Dr Sean Mackay heard about Dr Tan’s work during his time at Otago University and proposed a novel topical formulation might avoid many undesirable effects. Dr Mackay unlocked $1m in MBIE Smart Ideas funding to develop the drug delivery technology for topical application. This provided the biological proof of concept but also formed the basis of the provisional patent application.

 

“There's a massive need for the topical treatment" says Dr Clint Gray, Director and lead researcher at Gillies McIndoe Research Institute. "Everyone can use it.

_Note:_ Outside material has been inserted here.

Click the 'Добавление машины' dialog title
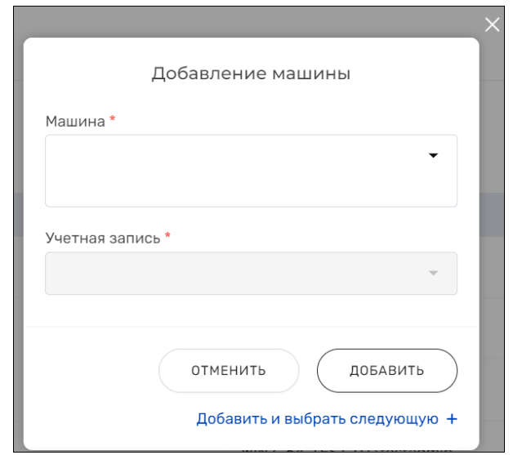Screen dimensions: 522x455 251,74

Whereas currently, existing treatments are only used in the extreme circumstances."

 

Following the agreement, Dr Mackay’s mentor, Aki von Roy, had arranged a lunch between Dr Mackay and AFT founder and Managing Director, Dr Hartley Atkinson. During the chance encounter Dr Atkinson expressed interest in the technology.

 

Initially, Dr Atkinson had expressed reservations about dealing with universities due to previous difficult experiences. Massey Ventures sought to exceed AFT’s expectations and maintain a fast-moving industry pace to negotiate a fair and equitable licensing arrangement.

 

Negotiations progressed rapidly with AFT Pharmaceuticals who saw the project as a critical part of their aggressive growth ambitions. Within six weeks, the team arrived at a mutually beneficial deal, using PreSeed Accelerator Funding to accelerate the project and de-risk AFT’s global patent protection aspirations. The project is the first pharmaceutical deal in Massey Ventures history and opens the door for more to come.

 

"In terms of the efficiency of how both sides operated, we managed to surprise each other. From our perspective it was quite unheard of for a pharmaceutical company to move so quickly on a deal" says Dr Mackay.

 

AFT represented the perfect partner, being:

• well resourced ($157M turnover and $11M R&D spend in the Financial Year 31Mar23);

• experienced in developing a similar product line through conception to clinical trials;

• Australasian, enabling significant potential export value; and,

• highly motivated with global ambition to launch our breakthrough treatment in over 100 countries.

 

Due to the long runway to market for drug discovery, the project required de-risking. To achieve this, Massey Ventures identified technical and IP milestones with AFT that required de-risking, and built them into a ~$300K PreSeed Accelerator Fund proposal prior to the license agreement. The funding covered national phase filing in 27 key jurisdictions to support AFT's ambitious plans to deliver the treatment to children in 100 countries. The funding also afforded a larger, more robust dataset to validate the technology. Using PreSeed as leverage to de-risk the project was critical to the deal’s success.

 

The deal also utilises an ongoing risk-sharing model including milestone payments, licensing, and royalty revenues that constitute significant future value.

 

"This treatment has the potential to become the new standard of care for infants with strawberry birthmarks" says Dr Sean Mackay.

 

In a $750M market where less than 15% of patients receive the only competing product (due to potential side effects), the license deal may be worth several million dollars annually. Since the licensed IP remains in NZ, it creates significant potential export value for Australasia.

 

Most importantly, this breakthrough project is now in the hands of an innovative Australasian company with resources and connections to bring the technology to market in over 100 countries. The deal provides potentially life-changing treatment for the 85% of patients who would otherwise be left untreated, enabling significant global benefits for the children with strawberry birthmarks.